START INPUT DATA

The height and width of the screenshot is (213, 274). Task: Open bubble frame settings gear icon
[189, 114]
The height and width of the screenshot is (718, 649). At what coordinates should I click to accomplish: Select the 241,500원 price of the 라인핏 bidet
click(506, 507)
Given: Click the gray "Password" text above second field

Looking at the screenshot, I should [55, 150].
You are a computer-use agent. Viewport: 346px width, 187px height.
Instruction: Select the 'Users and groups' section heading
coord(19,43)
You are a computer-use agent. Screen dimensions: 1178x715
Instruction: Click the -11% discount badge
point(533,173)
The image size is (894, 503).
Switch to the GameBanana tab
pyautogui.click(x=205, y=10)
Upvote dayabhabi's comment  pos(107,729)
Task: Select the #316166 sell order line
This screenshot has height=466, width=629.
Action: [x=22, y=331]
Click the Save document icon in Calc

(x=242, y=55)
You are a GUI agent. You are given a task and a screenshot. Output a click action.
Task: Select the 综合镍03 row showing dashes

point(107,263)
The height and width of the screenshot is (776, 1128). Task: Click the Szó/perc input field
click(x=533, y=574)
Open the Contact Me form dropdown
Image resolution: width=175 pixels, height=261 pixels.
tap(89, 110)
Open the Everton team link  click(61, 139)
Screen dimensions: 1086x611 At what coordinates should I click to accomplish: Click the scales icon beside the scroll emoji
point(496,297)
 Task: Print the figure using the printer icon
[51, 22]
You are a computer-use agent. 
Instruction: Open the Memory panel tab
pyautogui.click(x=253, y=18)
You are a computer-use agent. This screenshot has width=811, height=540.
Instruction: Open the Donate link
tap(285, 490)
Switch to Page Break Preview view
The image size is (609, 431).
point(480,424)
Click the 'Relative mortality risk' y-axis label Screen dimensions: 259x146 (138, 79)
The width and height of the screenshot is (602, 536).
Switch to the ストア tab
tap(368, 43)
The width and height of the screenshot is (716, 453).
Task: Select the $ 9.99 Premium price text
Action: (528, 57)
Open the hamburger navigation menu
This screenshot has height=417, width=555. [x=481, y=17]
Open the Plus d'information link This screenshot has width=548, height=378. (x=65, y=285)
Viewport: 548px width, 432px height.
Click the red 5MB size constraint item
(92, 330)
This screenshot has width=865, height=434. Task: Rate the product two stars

END INPUT DATA

**YOUR GOAL**
Write out each line above containing "Viewport".

**YOUR RESPONSE**
You are a computer-use agent. Viewport: 346px width, 187px height.
Viewport: 548px width, 432px height.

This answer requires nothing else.